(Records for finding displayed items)
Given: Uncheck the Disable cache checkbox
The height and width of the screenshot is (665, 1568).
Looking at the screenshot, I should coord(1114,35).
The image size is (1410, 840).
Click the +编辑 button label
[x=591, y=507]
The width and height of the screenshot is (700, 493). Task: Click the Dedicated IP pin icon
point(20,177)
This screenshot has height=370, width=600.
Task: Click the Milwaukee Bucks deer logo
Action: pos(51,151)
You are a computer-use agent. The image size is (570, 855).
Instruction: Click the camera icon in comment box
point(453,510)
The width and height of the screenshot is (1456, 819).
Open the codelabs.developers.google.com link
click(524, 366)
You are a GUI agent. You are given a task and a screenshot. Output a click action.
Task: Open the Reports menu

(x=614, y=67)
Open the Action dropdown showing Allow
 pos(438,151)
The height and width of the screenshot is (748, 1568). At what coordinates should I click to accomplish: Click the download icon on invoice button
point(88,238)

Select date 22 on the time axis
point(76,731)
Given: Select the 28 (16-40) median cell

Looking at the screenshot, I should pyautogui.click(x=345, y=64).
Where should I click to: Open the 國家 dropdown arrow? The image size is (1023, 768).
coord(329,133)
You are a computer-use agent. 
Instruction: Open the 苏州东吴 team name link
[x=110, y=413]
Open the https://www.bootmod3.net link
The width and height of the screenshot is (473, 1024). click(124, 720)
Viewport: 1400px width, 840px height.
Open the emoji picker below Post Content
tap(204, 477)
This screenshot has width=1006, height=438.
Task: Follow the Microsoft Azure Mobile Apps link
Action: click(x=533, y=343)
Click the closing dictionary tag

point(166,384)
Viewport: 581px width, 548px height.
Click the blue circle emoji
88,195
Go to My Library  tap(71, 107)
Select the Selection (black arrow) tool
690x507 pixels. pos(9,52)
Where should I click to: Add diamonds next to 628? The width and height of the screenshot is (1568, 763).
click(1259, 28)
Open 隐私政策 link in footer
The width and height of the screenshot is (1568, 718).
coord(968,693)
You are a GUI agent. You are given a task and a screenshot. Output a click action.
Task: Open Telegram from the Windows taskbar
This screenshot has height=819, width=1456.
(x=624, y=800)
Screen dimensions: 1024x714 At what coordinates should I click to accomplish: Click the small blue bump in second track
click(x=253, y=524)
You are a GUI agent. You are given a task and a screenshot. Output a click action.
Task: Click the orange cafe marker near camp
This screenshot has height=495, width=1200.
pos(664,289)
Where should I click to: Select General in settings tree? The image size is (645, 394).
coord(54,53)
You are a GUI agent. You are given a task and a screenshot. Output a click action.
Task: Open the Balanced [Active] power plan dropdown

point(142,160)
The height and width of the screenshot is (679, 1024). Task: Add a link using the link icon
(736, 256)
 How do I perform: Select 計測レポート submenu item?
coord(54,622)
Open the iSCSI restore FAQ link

WRITTEN PROBLEM:
Lay out every line of the records above as a JSON list of strings, one string per line, skipping any blank lines.

RESPONSE TO THE TASK:
[
  "Given: Uncheck the Disable cache checkbox",
  "The height and width of the screenshot is (665, 1568).",
  "Looking at the screenshot, I should coord(1114,35).",
  "The image size is (1410, 840).",
  "Click the +编辑 button label",
  "[x=591, y=507]",
  "The width and height of the screenshot is (700, 493). Task: Click the Dedicated IP pin icon",
  "point(20,177)",
  "This screenshot has height=370, width=600.",
  "Task: Click the Milwaukee Bucks deer logo",
  "Action: pos(51,151)",
  "You are a computer-use agent. The image size is (570, 855).",
  "Instruction: Click the camera icon in comment box",
  "point(453,510)",
  "The width and height of the screenshot is (1456, 819).",
  "Open the codelabs.developers.google.com link",
  "click(524, 366)",
  "You are a GUI agent. You are given a task and a screenshot. Output a click action.",
  "Task: Open the Reports menu",
  "(x=614, y=67)",
  "Open the Action dropdown showing Allow",
  " pos(438,151)",
  "The height and width of the screenshot is (748, 1568). At what coordinates should I click to accomplish: Click the download icon on invoice button",
  "point(88,238)",
  "Select date 22 on the time axis",
  "point(76,731)",
  "Given: Select the 28 (16-40) median cell",
  "Looking at the screenshot, I should pyautogui.click(x=345, y=64).",
  "Where should I click to: Open the 國家 dropdown arrow? The image size is (1023, 768).",
  "coord(329,133)",
  "You are a computer-use agent. ",
  "Instruction: Open the 苏州东吴 team name link",
  "[x=110, y=413]",
  "Open the https://www.bootmod3.net link",
  "The width and height of the screenshot is (473, 1024). click(124, 720)",
  "Viewport: 1400px width, 840px height.",
  "Open the emoji picker below Post Content",
  "tap(204, 477)",
  "This screenshot has width=1006, height=438.",
  "Task: Follow the Microsoft Azure Mobile Apps link",
  "Action: click(x=533, y=343)",
  "Click the closing dictionary tag",
  "point(166,384)",
  "Viewport: 581px width, 548px height.",
  "Click the blue circle emoji",
  "88,195",
  "Go to My Library  tap(71, 107)",
  "Select the Selection (black arrow) tool",
  "690x507 pixels. pos(9,52)",
  "Where should I click to: Add diamonds next to 628? The width and height of the screenshot is (1568, 763).",
  "click(1259, 28)",
  "Open 隐私政策 link in footer",
  "The width and height of the screenshot is (1568, 718).",
  "coord(968,693)",
  "You are a GUI agent. You are given a task and a screenshot. Output a click action.",
  "Task: Open Telegram from the Windows taskbar",
  "This screenshot has height=819, width=1456.",
  "(x=624, y=800)",
  "Screen dimensions: 1024x714 At what coordinates should I click to accomplish: Click the small blue bump in second track",
  "click(x=253, y=524)",
  "You are a GUI agent. You are given a task and a screenshot. Output a click action.",
  "Task: Click the orange cafe marker near camp",
  "This screenshot has height=495, width=1200.",
  "pos(664,289)",
  "Where should I click to: Select General in settings tree? The image size is (645, 394).",
  "coord(54,53)",
  "You are a GUI agent. You are given a task and a screenshot. Output a click action.",
  "Task: Open the Balanced [Active] power plan dropdown",
  "point(142,160)",
  "The height and width of the screenshot is (679, 1024). Task: Add a link using the link icon",
  "(736, 256)",
  " How do I perform: Select 計測レポート submenu item?",
  "coord(54,622)",
  "Open the iSCSI restore FAQ link"
]